Acquisition de deux peintures et d'une lettre illustrée de Félicien Rops
mercredi 01 octobre 2025
Il y aura bientôt du neuf dans les salles du musée ! La collection vient en effet de s’agrandir grâce à trois acquisitions faites par la Province de Namur en 2025.
Vous l'avez peut-être déjà lu sur cet inventaire en ligne mais une exposition consacrée aux peintures de Félicien Rops est prévue dans les prochaines années, en même temps qu’une actualisation du catalogue raisonné de 1985. En vue de cet évènement, deux peintures à l’huile sur panneau – de petit format – viennent de rejoindre le fonds d’œuvres du musée.
La première représente Charlotte Polet de Faveaux, épouse de Félicien – que l’artiste a très peu représentée dans ses œuvres –, vaquant dans les jardins du château de Thozée. Elle témoigne de la vie commune du couple dans cette gentilhommière située à Pontaury, près de Mettet, et a été réalisée aux environs de 1874, l’année de leur séparation.
La seconde a été peinte, cinq ans plus tard et représente trois têtes de tziganes.

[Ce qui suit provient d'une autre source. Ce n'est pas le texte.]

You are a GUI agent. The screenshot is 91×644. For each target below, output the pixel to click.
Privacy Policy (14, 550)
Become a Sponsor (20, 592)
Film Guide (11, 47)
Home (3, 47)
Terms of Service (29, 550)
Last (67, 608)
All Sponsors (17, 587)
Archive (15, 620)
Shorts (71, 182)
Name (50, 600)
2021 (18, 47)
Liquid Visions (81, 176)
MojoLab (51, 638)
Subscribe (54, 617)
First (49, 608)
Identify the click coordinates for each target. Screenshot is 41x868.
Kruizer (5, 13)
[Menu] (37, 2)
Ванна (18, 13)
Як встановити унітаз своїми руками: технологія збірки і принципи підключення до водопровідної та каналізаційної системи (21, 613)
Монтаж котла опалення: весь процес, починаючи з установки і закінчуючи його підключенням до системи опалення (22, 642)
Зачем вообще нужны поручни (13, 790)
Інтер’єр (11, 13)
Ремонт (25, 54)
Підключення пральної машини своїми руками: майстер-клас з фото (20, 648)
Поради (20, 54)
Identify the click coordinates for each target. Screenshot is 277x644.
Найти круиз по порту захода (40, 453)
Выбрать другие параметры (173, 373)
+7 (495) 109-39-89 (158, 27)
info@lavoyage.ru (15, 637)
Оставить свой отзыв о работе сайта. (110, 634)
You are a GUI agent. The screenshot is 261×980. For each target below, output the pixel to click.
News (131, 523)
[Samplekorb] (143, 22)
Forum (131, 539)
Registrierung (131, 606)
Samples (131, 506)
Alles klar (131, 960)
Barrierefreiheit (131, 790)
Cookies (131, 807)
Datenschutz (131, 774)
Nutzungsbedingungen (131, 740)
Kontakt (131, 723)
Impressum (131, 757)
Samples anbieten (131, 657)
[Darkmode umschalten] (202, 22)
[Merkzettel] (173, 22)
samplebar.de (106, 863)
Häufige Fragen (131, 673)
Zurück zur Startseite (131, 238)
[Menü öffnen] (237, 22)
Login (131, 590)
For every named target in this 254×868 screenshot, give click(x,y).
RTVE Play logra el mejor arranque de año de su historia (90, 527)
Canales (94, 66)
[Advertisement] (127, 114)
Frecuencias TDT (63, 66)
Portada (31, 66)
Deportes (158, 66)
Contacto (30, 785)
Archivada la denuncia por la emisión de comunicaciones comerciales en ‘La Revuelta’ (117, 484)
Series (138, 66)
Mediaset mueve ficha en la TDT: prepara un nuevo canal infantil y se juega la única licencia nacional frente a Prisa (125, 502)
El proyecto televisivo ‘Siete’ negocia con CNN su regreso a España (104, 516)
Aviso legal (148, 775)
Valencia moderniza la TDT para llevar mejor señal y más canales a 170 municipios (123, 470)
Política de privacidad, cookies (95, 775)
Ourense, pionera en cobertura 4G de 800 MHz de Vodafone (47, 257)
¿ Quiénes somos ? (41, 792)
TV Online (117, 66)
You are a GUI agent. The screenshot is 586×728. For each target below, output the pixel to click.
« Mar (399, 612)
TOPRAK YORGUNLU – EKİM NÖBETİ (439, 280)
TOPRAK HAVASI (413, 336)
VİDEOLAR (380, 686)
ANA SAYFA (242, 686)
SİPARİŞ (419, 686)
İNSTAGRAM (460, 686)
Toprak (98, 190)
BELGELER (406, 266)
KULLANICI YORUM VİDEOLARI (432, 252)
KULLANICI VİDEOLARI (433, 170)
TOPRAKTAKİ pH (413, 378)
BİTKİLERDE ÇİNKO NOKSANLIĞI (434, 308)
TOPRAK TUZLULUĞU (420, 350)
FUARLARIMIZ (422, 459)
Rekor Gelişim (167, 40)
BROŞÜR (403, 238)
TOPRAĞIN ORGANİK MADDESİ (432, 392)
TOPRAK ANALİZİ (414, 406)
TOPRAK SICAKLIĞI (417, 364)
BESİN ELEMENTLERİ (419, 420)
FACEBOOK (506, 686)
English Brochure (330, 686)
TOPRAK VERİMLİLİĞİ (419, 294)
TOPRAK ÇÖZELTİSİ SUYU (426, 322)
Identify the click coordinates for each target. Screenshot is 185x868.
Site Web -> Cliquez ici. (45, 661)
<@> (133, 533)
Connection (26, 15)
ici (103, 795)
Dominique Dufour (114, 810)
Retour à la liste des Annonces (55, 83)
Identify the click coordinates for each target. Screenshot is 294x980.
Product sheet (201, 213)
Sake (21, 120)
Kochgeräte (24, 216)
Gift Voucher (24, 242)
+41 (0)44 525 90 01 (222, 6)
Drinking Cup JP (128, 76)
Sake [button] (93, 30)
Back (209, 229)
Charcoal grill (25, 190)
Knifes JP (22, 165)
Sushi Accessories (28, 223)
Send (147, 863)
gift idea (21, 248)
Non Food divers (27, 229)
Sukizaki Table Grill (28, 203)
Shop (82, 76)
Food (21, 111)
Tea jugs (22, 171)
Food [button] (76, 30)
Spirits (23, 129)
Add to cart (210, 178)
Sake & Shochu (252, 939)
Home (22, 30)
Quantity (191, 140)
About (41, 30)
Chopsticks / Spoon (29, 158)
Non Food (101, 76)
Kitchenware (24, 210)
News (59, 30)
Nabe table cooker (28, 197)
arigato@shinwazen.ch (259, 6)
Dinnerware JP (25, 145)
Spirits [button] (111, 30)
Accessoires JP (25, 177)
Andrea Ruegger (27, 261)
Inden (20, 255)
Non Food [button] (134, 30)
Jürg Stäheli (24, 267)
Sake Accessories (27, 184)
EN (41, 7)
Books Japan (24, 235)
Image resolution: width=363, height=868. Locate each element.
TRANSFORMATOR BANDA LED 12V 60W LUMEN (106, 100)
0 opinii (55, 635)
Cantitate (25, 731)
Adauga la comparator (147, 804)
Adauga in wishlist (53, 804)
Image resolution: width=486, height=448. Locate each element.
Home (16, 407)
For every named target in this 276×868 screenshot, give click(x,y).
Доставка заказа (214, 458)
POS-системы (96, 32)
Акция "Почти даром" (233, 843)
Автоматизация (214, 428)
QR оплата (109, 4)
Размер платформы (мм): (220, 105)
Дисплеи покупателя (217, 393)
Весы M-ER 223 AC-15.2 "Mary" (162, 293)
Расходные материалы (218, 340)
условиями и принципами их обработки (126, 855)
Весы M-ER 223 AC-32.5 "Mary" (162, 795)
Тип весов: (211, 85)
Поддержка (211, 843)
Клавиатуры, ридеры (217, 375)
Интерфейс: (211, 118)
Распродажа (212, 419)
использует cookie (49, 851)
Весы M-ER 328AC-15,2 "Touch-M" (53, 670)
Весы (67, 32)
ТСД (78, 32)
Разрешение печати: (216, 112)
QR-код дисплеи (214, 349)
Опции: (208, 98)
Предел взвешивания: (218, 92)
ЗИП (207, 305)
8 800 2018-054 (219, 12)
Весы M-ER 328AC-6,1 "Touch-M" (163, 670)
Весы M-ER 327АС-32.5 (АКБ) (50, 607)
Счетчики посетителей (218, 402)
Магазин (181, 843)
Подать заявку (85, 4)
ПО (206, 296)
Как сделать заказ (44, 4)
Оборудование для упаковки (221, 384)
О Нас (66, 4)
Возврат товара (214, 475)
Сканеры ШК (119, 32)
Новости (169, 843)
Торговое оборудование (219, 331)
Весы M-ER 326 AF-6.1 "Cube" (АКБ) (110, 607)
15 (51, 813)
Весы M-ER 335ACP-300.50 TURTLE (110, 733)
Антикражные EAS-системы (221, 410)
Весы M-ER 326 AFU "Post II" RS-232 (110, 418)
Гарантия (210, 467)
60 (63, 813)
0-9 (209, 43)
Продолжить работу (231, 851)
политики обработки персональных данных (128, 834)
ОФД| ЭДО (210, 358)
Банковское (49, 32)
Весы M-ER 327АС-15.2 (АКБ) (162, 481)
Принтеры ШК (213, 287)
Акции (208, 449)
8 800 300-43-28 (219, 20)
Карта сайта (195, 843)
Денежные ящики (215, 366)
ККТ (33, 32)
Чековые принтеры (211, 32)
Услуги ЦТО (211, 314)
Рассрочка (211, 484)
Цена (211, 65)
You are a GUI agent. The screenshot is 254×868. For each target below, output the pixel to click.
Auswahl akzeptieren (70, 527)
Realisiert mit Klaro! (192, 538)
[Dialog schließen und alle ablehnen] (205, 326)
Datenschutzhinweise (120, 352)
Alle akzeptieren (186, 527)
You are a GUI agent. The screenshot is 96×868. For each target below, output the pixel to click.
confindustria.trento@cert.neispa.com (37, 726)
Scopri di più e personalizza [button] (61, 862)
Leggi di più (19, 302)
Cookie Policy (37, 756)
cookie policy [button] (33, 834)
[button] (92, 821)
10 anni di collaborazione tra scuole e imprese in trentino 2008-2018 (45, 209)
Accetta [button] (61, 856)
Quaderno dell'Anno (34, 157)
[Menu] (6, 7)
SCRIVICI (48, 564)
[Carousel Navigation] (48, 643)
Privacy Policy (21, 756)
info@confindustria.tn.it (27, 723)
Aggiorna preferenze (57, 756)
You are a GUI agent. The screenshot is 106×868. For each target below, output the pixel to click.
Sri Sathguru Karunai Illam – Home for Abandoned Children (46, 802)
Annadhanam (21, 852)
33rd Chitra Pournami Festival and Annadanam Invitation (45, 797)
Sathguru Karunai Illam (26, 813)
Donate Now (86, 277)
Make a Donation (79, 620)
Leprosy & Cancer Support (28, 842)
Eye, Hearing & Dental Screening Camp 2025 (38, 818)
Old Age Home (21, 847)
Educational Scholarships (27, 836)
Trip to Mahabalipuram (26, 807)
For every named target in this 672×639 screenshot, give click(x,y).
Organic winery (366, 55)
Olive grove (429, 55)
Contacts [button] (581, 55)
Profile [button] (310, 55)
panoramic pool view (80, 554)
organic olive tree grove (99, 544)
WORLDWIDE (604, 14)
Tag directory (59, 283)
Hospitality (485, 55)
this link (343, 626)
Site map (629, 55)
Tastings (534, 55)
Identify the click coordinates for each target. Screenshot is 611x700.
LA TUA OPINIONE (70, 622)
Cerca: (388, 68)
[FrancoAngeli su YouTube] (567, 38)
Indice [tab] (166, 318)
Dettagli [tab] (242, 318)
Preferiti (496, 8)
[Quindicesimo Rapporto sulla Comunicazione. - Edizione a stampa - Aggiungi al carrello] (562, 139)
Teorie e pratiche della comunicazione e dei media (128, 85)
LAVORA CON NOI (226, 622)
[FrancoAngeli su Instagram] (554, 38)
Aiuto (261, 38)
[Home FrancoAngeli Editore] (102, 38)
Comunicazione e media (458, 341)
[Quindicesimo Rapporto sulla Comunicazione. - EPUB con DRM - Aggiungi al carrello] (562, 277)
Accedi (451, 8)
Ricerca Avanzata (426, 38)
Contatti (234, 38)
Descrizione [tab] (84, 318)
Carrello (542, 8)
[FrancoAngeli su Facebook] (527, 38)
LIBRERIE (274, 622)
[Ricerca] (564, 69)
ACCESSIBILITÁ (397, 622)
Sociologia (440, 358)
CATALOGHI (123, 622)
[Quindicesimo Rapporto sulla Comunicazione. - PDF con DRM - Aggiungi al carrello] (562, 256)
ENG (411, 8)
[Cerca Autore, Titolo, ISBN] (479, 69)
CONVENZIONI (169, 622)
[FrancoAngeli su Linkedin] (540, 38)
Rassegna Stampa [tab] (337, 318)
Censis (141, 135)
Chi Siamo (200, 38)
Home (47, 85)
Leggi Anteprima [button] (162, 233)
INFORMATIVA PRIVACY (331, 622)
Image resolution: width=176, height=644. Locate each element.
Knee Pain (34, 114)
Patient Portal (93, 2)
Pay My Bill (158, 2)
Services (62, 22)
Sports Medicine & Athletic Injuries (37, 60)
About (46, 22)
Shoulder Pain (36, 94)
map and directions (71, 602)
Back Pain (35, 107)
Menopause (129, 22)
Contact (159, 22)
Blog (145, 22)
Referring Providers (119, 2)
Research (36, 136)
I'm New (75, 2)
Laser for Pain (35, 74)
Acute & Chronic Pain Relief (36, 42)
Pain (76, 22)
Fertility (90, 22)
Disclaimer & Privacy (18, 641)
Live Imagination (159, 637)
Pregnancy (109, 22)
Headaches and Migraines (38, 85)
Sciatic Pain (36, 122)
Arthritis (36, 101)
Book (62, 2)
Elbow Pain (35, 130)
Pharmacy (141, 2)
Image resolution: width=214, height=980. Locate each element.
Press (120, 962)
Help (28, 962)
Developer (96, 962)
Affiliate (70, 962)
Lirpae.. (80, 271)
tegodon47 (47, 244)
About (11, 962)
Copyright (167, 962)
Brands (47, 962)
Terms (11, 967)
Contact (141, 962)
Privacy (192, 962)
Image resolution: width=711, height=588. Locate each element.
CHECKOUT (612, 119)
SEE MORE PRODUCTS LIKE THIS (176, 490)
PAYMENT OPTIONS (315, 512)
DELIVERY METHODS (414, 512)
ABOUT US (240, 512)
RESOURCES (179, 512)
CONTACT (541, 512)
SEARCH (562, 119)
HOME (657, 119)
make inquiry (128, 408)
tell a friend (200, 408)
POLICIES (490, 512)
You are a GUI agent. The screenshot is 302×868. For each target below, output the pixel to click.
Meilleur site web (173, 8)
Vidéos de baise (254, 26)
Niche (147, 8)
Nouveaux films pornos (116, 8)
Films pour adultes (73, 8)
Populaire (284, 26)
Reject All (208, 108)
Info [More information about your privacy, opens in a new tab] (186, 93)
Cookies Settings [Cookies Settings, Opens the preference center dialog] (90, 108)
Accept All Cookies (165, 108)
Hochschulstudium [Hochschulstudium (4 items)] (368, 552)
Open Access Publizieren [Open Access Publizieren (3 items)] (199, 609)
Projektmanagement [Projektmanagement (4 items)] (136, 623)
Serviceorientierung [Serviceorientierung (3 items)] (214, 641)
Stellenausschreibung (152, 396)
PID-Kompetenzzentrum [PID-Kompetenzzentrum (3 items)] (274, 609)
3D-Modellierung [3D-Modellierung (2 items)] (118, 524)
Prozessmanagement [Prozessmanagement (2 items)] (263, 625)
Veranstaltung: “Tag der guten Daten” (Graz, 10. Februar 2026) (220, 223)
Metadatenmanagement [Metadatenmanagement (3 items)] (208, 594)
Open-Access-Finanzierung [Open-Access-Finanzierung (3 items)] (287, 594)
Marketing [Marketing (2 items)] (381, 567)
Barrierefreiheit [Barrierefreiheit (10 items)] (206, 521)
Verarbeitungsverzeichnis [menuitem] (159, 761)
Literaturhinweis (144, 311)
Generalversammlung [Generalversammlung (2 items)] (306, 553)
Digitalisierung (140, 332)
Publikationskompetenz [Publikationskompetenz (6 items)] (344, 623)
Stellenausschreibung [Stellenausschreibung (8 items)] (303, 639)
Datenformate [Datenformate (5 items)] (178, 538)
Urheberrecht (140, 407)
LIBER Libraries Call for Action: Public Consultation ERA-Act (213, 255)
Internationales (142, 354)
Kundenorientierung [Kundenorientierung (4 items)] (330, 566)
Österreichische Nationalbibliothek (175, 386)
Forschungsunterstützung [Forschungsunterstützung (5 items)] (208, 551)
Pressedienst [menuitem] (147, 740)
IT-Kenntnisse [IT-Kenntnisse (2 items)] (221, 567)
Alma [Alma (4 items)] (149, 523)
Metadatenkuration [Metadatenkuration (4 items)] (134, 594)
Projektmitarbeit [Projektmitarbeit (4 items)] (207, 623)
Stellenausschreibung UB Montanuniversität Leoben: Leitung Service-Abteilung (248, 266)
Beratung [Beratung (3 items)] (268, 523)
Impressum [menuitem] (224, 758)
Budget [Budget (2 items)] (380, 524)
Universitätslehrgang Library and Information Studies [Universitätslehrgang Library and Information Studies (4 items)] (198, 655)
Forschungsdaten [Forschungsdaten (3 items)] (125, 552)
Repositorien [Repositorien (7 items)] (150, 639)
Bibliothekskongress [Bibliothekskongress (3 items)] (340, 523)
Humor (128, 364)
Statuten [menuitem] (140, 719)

De Budapest à Szeged en passant par le lac Balaton et la Puszta, Félicien Rops traverse en effet la Hongrie en août 1879. Accompagnant une délégation officielle française, il est chargé de livrer ses impressions au journal Le Figaro : les Ropsodies hongroises, mélangeant dessin et écriture. L’artiste découvre un pays et un peuple de tziganes nomades et rebelles, dont il tombe amoureux. Il livre notamment cette huile et une gravure intitulée La Planche du tzigane : « En haut c’est Boróss – un Tzigane de Szeged. En dessous le vieux Bonkö le rival de Racz Palt le meilleur musicien Tzigane de Hongrie ; puis Szabady, un compositeur de génie tout simplement, l’auteur de la marche de Szabady aussi populaire en Hongrie que la marche de Racoczy & que Massenet a fait connaître à la France en l’orchestrant & en le faisant exécuter à l’Opéra. En dessous Tórók Mihaly un ‘T’chimbaloumiste’ merveilleux. Nous devons être cousins car nous nous ressemblons beaucoup. C’est un Rops-idéal ! – Il est du reste originaire de Sambor & mon arrière grand père venait de la Baïska qui est une province du Sud dont Sambor fait partie. – Vous ne pouvez vous imaginer, […] combien, pour la première fois de ma vie, je me suis senti bien ‘chez moi’ là-bas »1.
Une lettre – ou poème – illustrée vient compléter ce nouveau lot. Acquise auprès d’une galerie londonienne, Le Sonnet de l’éventail fait écho à un autre croquis conservé au musée : Portrait de Jeanne Blanc à Trouville, réalisé en 1876. Cette année-là, Rops se rend sur la côte normande pour rejoindre Camille Blanc, rencontré quelques années auparavant à Paris. Collectionneur d’art, l’homme d’affaires monégasque – ou son père – lui commande plusieurs croquis de son épouse Jeanne, que l’artiste namurois surnommera « la fleur des sables blancs ». « Ah Trouville ! Cher ami, quel rêve de Soleil ! La plus belle mer & les plus jolies filles du monde, l’une portant les autres & le canot du bon peintre Fély étendant à l’horizon sa voile blanche – comme l’aîle d’un goëland. […] Je rapporte des mannes de croquis & quelques études bizarres que tu verras »2. Parmi ces études, se trouve très certainement cette œuvre où Rops croque Jeanne sous toutes les coutures, cachée derrière son éventail et érigée en héroïne de son poème :
« À Jeanne
L’Eventail flottant au côté
Comme la dague moyen-âge,
Quand sous les regards de l’été,
Vous irez par la blonde plage ;
Lorsqu’au bal, dans le tourbillon
Entrainant de la folle danse,
Vos pantoufles de Cendrillon,
Vibreront, battant en cadence ;
Ô vous la fleur des sables blancs
Et la reine des bals brillants
Vous verrez l’éventail des fièvres
Ainsi qu’un papillon charmant
Battre de l’aile sur vos lèvres
Et baiser votre bouche en fleur »
Thomas CLEEREBAUT - Conservateur adjoint, responsable des collections
[1] Lettre de Félicien Rops à Edmond Picart, s.l., septembre 1879. Archives et Musée de la Littérature, inv. ML/00631/0008. www.ropslettres.be, n° éd. 2274.
[2] Lettre de Félicien Rops à Théodore Hannon, s.l., 1876. Archives et Musée de la Littérature, inv. ML/00026/0178. www.ropslettres.be, n° éd. 2058.